• Requirement
Work through the data line by line, gathering every line that has the word "computer".
**** Exercise data ****
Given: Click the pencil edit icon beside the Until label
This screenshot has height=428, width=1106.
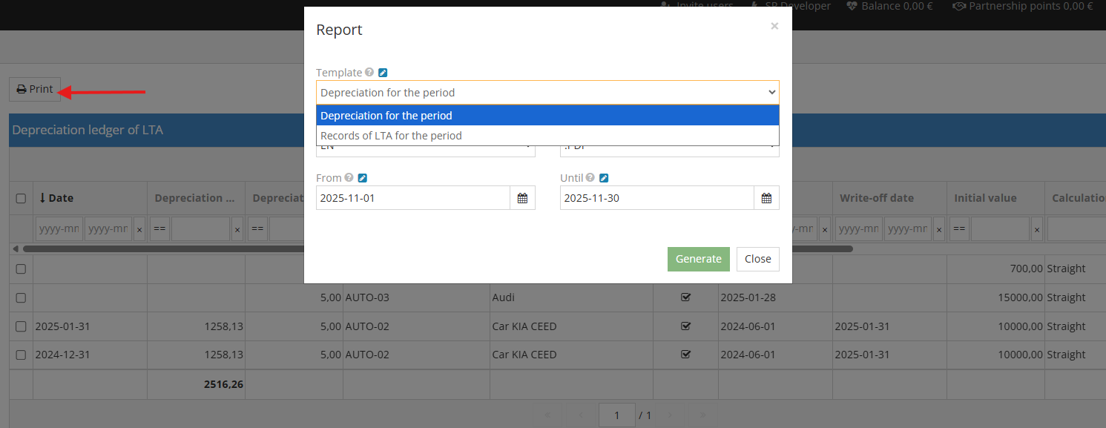Looking at the screenshot, I should point(602,177).
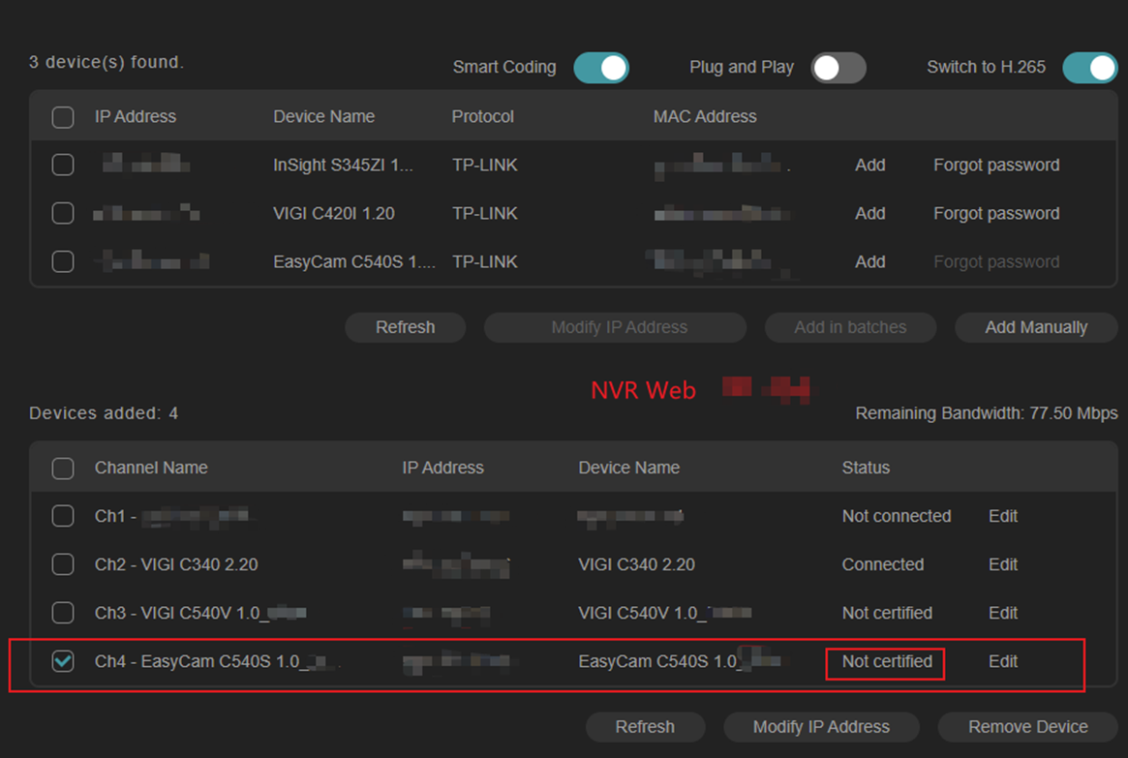Select all added devices header checkbox

point(63,469)
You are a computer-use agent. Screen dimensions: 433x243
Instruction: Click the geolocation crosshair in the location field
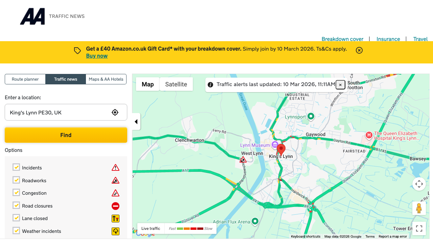(115, 112)
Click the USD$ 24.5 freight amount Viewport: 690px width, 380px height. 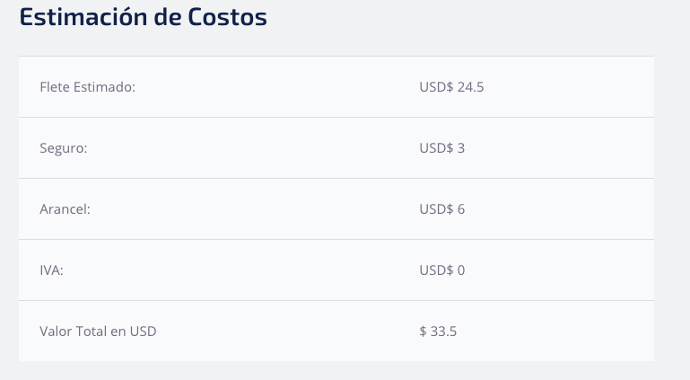pos(451,87)
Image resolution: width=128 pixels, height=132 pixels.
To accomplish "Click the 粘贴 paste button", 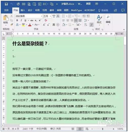I will coord(6,20).
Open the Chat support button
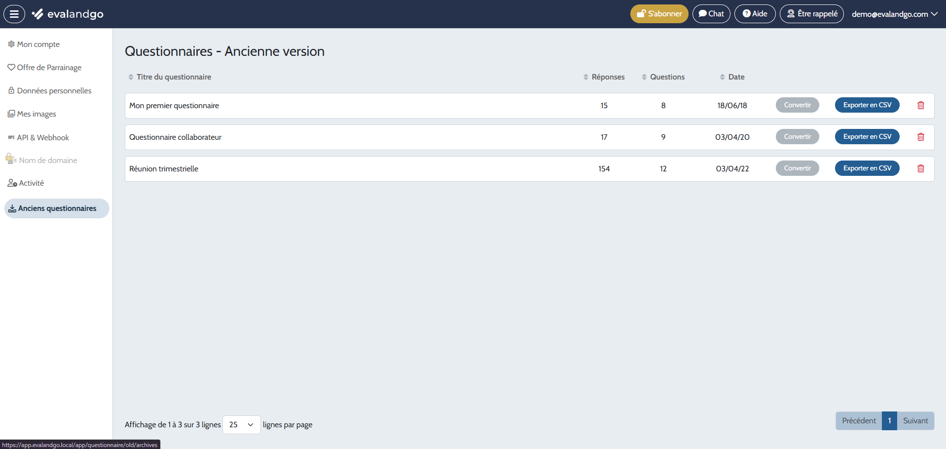This screenshot has width=946, height=449. [x=711, y=14]
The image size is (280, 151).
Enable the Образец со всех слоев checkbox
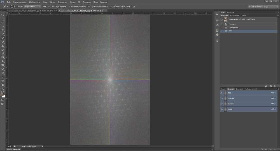click(x=111, y=6)
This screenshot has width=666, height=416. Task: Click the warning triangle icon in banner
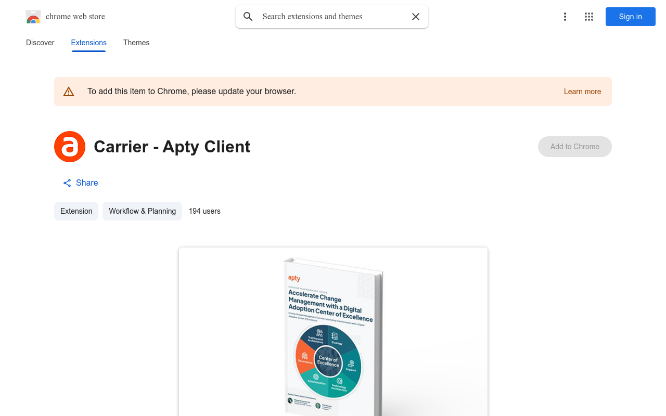coord(69,92)
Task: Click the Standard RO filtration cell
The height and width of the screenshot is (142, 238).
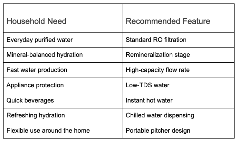Action: point(179,40)
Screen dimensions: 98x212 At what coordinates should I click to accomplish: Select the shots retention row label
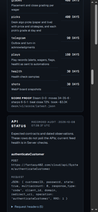click(16, 84)
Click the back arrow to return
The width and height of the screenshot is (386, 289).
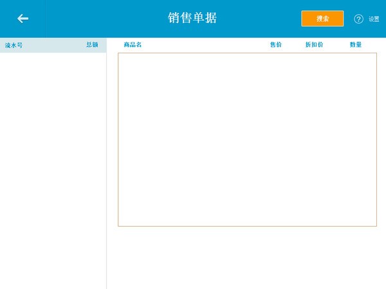pyautogui.click(x=23, y=19)
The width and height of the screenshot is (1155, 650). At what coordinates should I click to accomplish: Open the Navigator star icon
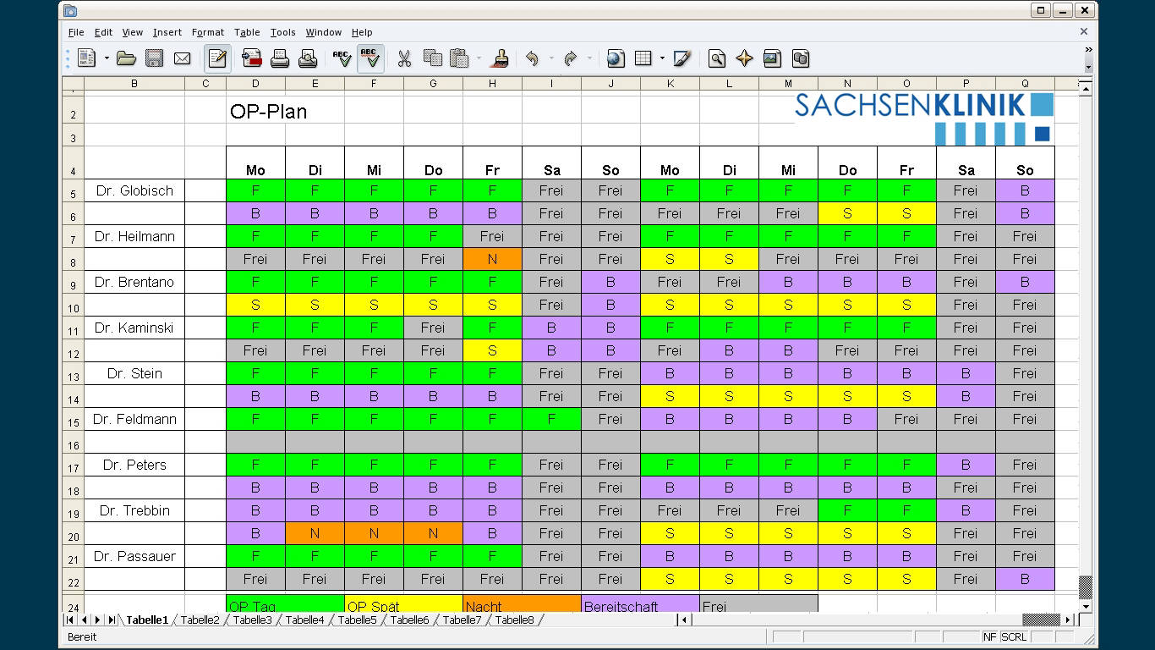point(744,58)
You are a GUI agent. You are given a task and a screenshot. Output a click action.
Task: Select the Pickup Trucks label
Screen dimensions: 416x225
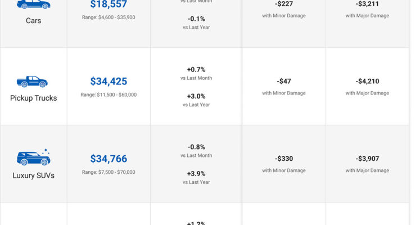[33, 98]
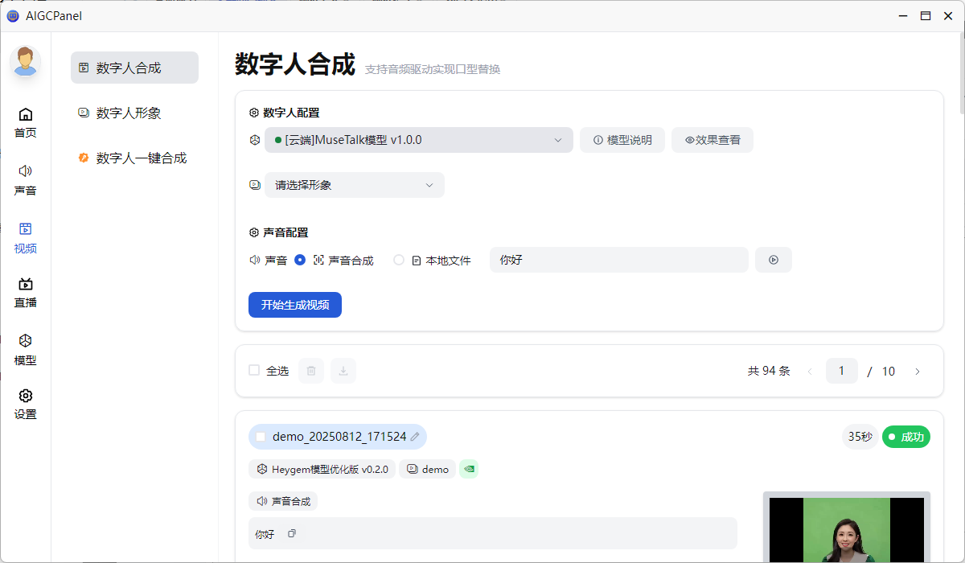The width and height of the screenshot is (965, 563).
Task: Select the 本地文件 local file radio option
Action: point(399,259)
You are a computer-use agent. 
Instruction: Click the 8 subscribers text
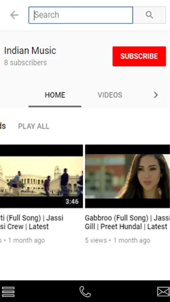tap(26, 63)
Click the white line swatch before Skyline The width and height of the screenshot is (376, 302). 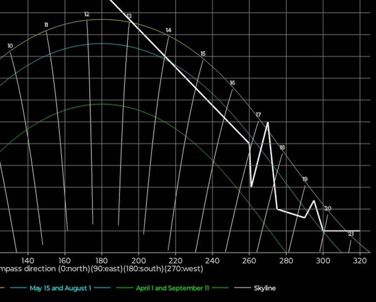(242, 288)
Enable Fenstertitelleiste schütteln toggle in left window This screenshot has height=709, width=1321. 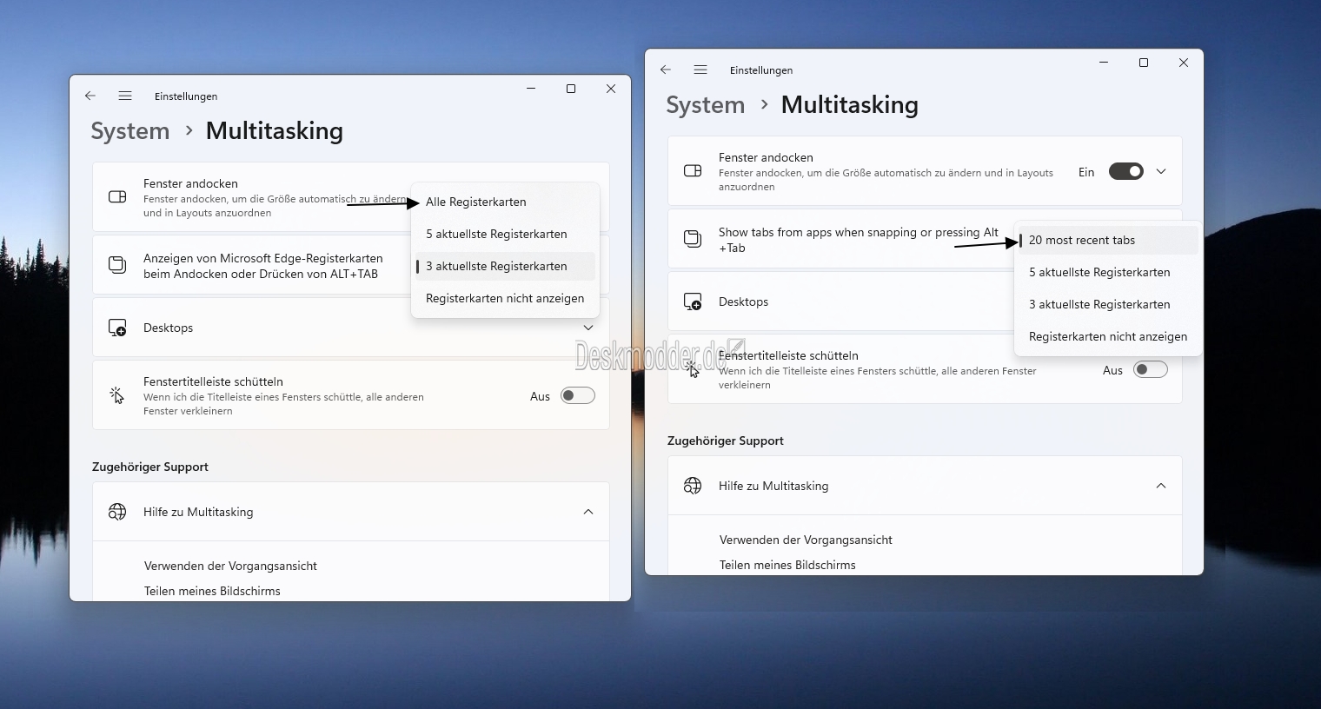pyautogui.click(x=577, y=396)
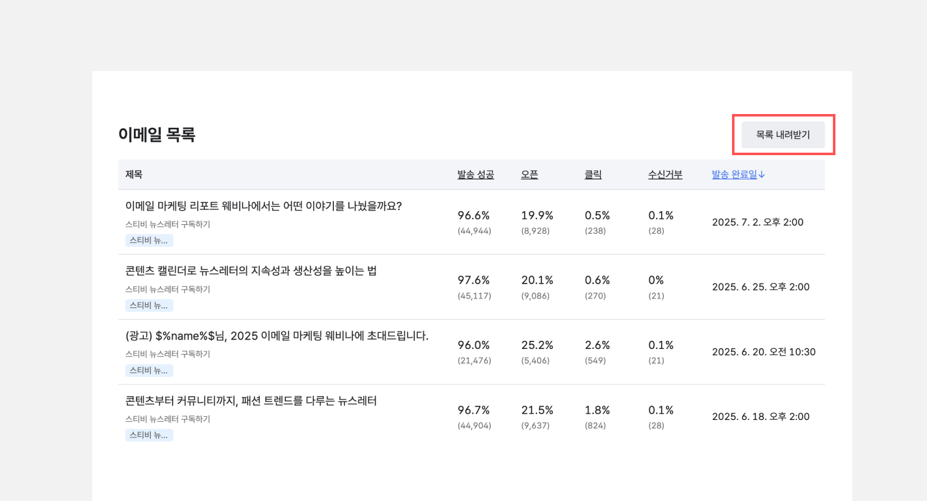Open the (광고) $%name%$님 웨비나 초대 email
Image resolution: width=927 pixels, height=501 pixels.
click(277, 336)
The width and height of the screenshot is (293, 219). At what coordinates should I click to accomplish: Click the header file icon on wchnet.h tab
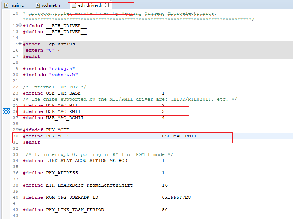pyautogui.click(x=38, y=5)
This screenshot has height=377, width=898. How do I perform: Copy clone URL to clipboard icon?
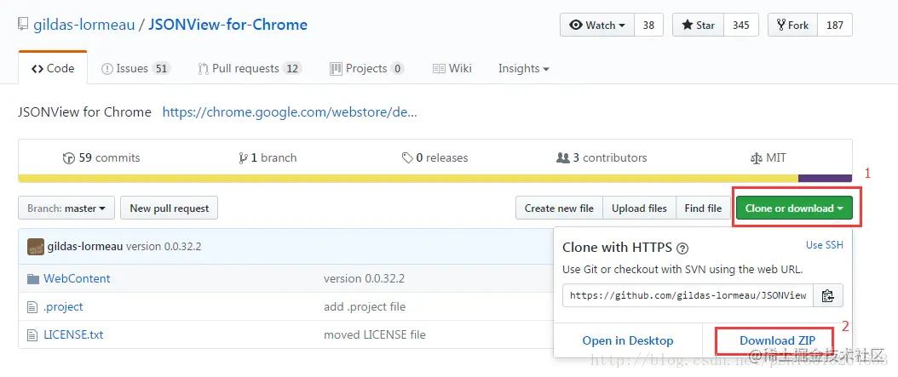pyautogui.click(x=827, y=295)
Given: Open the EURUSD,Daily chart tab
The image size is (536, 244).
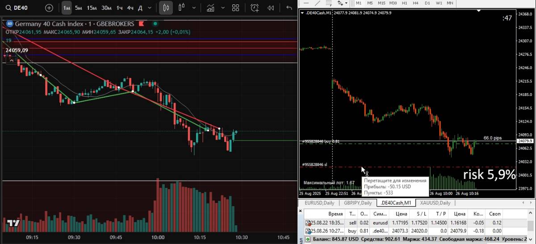Looking at the screenshot, I should (319, 203).
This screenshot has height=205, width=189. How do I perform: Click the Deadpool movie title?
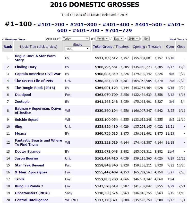click(23, 95)
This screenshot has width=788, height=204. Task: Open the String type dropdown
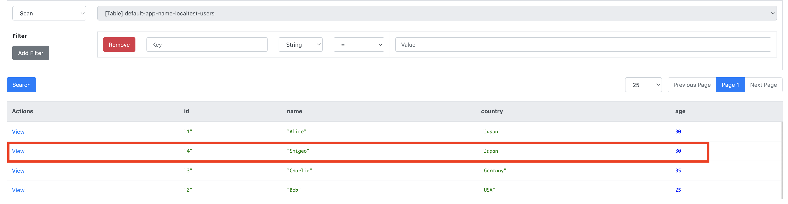click(300, 45)
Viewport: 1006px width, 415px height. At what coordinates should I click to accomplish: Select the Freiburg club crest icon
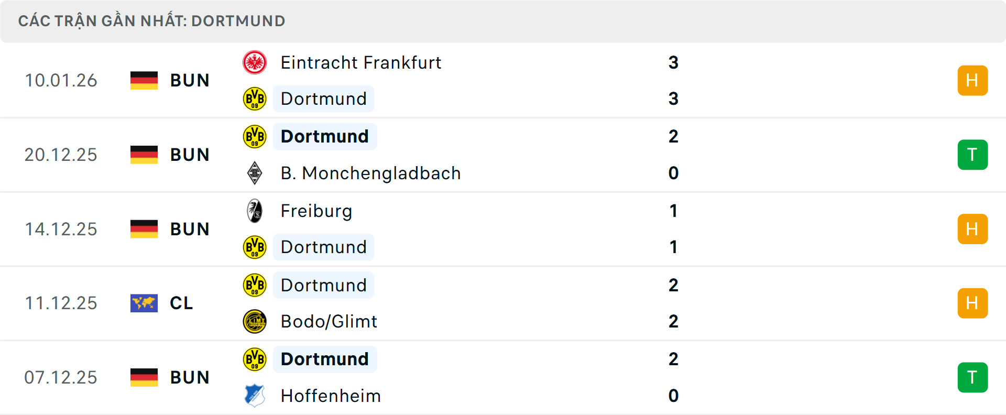[255, 211]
****
• Result for this task
You are a computer-use agent. Screen dimensions: 433x243
You are a computer-use agent. 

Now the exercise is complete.